Let us now briefly notice the geographical position of Galloway, and the character of its scenery, and afterwards proceed on our Rambles.

What is now known as the district of Galloway comprises the counties of Kirkcudbright and Wigtown. In early times its bounds were much more extensive. According to some old writers it included, before the eleventh or twelfth century, not only the Stewartry of Kirkcudbright, and the Shire of Wigtown, but also Nithsdale, Annandale, Teviotdale, Carrick, Kyle, Cunningham, and Renfrewshire.

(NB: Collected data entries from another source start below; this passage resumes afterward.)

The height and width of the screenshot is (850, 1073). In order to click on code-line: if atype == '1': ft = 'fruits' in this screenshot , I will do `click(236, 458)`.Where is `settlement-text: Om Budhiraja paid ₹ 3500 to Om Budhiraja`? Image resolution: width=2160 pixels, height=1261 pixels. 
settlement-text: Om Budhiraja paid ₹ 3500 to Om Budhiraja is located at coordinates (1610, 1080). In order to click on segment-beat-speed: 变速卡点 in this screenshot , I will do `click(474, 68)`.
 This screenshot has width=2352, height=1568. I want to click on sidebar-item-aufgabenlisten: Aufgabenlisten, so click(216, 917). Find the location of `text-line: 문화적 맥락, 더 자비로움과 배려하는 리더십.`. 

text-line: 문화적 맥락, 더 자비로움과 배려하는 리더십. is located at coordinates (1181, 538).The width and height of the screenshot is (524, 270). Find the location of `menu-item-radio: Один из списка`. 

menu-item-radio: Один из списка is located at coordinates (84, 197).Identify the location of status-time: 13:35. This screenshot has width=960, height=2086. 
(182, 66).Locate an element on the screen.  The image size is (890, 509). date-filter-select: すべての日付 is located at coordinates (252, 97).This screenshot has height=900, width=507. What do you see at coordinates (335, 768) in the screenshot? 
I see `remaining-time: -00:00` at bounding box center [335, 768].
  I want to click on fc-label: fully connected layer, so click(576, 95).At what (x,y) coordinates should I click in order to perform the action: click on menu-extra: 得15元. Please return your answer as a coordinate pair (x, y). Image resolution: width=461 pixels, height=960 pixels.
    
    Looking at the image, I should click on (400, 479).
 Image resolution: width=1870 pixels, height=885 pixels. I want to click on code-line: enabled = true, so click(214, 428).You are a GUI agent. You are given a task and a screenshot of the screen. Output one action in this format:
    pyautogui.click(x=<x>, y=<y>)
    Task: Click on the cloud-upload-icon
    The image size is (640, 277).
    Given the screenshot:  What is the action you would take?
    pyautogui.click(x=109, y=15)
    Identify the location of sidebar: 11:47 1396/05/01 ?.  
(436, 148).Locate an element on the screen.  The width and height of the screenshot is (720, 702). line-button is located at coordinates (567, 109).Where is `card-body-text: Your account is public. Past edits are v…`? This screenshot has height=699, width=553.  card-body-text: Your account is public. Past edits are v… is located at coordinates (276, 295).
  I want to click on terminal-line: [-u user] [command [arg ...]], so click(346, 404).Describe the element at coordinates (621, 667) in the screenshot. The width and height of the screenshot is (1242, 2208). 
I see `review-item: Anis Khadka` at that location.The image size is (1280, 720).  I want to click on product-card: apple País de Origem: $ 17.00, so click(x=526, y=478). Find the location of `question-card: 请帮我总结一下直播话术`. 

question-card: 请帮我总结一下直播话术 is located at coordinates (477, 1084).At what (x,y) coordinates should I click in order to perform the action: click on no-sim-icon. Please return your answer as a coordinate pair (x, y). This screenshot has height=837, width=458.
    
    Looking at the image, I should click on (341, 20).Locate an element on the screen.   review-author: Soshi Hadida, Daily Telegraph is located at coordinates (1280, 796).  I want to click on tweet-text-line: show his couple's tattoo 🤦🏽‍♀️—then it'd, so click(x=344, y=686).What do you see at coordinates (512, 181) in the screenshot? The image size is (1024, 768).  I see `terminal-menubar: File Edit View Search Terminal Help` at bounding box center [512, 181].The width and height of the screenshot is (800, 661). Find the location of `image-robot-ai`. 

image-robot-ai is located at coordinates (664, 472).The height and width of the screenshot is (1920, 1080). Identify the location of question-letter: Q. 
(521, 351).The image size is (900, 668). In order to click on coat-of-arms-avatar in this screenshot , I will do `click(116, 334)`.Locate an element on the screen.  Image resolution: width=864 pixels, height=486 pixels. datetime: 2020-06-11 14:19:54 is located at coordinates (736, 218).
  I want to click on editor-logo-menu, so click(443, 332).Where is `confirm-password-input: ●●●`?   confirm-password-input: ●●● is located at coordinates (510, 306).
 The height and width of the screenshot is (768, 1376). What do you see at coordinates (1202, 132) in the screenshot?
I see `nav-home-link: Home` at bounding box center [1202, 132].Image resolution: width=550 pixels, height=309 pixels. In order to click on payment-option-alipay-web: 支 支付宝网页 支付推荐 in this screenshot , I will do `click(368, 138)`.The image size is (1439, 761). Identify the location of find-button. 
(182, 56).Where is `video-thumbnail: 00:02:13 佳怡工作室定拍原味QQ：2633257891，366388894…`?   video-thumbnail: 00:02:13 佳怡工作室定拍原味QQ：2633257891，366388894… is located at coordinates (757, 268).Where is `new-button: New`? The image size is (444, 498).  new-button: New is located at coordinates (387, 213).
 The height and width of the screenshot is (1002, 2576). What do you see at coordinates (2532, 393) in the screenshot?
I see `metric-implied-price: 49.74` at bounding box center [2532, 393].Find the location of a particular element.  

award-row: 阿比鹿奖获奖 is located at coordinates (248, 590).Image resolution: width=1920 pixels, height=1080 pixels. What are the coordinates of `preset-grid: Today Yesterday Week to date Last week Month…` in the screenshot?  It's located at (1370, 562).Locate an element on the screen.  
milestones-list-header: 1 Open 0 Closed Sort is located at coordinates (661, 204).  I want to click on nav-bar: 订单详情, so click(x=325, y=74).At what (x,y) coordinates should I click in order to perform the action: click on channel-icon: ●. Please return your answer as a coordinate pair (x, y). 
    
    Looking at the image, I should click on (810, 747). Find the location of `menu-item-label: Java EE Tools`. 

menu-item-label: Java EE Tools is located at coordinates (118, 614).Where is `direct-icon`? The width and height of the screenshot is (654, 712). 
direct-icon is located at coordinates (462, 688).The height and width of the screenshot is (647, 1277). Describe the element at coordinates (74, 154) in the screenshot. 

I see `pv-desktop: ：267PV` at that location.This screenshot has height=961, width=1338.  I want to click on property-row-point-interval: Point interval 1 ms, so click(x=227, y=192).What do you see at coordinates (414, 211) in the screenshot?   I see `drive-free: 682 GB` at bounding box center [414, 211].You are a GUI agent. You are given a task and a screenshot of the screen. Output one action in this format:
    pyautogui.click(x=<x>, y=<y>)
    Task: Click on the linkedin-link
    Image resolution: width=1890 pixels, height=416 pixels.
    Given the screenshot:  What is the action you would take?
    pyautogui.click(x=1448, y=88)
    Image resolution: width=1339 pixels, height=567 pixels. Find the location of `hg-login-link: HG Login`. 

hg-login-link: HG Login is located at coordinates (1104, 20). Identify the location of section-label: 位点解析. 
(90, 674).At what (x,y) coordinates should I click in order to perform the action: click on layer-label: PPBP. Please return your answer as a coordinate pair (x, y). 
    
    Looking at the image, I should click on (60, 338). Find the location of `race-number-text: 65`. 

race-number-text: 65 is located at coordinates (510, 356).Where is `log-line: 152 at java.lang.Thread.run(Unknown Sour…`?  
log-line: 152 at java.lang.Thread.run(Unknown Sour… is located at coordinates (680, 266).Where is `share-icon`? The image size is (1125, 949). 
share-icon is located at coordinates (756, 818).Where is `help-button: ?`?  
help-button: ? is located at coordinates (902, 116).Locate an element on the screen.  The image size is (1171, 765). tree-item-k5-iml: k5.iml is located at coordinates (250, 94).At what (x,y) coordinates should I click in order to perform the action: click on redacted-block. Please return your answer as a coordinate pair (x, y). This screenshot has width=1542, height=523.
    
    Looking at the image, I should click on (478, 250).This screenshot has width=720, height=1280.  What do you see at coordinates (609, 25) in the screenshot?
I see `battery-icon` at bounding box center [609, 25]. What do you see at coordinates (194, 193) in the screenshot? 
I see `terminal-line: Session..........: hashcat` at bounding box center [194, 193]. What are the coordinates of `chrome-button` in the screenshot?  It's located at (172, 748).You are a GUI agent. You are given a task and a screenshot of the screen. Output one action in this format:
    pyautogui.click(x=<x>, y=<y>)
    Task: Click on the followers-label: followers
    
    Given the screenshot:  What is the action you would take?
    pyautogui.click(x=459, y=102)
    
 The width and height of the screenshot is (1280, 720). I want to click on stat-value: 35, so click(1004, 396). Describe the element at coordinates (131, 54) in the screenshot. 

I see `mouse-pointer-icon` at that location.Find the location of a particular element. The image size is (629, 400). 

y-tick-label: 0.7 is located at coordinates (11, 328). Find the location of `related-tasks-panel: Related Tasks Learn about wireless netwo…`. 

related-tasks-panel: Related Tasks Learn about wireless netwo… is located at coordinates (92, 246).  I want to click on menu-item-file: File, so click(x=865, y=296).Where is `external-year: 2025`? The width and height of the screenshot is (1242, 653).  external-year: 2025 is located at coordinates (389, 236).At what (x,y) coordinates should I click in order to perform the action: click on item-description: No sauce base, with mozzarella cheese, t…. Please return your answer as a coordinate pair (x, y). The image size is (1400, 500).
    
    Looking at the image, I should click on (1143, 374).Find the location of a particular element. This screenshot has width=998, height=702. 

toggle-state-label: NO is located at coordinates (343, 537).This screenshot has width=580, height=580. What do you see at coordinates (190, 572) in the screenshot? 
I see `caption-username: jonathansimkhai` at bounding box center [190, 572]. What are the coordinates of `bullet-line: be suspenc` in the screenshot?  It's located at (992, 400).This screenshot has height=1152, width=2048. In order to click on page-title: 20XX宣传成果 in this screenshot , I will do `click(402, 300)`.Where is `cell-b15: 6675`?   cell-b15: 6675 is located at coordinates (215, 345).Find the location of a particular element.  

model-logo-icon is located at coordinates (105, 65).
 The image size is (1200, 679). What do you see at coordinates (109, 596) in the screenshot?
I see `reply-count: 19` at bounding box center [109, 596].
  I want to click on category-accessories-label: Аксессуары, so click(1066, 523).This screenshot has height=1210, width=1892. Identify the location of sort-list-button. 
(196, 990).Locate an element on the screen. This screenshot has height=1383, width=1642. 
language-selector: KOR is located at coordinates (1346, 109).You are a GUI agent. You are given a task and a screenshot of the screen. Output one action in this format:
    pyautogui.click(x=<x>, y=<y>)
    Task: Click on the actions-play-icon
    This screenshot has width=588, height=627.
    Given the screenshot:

Its limits, however, have for many centuries been restricted to the counties above named.

Galloway is described by Buchanan, the historian, "as possessing an undulating surface,and as containing in the valleys between the hills almost innumerable lakes and fens, which, being now drained, form beautiful fields of rich and well-cultivated land." According to Tytler's History of Scotland, "the greater part of its whole extent was originally covered with natural wood, principally oak; and even huge tracts, now presenting nothing but barren and desolate moors and mosses, were then clothed with noble forests of oak, ash, beech, and other hard timber." But it is more its aspect at the present time that we wish to bring under the notice of the reader, and in the words of Mr. Henry Inglis, author of the Briar of Threave and Lily of Barholm, "there is no district of Scotland less generally known or better worth knowing. Whether by sea or shore, from Maxwelltown to Southerness, from Southerness to Carsluith, from Carsluith to Loch Moan, from Loch Moan to Maxwelltown again, south or west, or north or east, there is no district of Scotland more rich in romantic scenery and association, few of which possess the same combination of sterile grandeur and Arcadian beauty, and fewer still which are blessed with a climate equal in mildness of temperature to that of Galloway. The tulip-tree flourishes and flowers at St. Mary's Isle, and the arbutus bears fruit at Kirkdale.” The late Lord Barcaple, when presiding at the Edinburgh Galloway Association dinner in 1868, spoke of Galloway and its inhabitants in these terms: — "Whoever would go to Galloway would find a country of very great beauty, having much interest of a historical and antiquarian character; they would find in the present day a highly improved country; and they would find that every class of its inhabitants, down to the very humblest, were remarkable for intelligence; and they would find the whole country in a well-ordered state."

It would be difficult to find within the same space so many scenes of rich and varied beauty and deeply-interesting historical associations, but in the various guide-books published, these have not been treated so exhaustively as they might have been. Being also, till within a comparatively recent period, almost a terra incognita, its charms were known only to a very few.

Having neither coal, lime, nor freestone in any quantity within its bounds (which to some may be considered disadvantages), it is free from the noise and bustle of engines and the smoke of furnaces; and now that the scenery is laid open to tourists and others by railway communication, we hope to see it visited and taken advantage of by many in search of health, the picturesque, or agreeable summer retirement.

To the geologist the traces of glacial action visible over the whole countryside, but most markedly on the mountains to the N.W. of the Stewartry, are full of interest. To the botanist Galloway offers a fertile field for exploration and to the artist the savage grandeur of the "thunder-battered" mountains of Minnigaff and Kells; the windings and far-stretching meadows of the Dee; the sylvan slopes and sequestered nooks of the Ken, the Garple, the Tarff, the Urr, the Fleet, and the Cree, will all afford varied and fitting subjects for pictures. It would be a refreshing variety to see, in the annual exhibitions of the Royal Academy, subjects from this hitherto almost unknown region taking the place of some of those that are year after year reproduced from the Highlands and lake districts.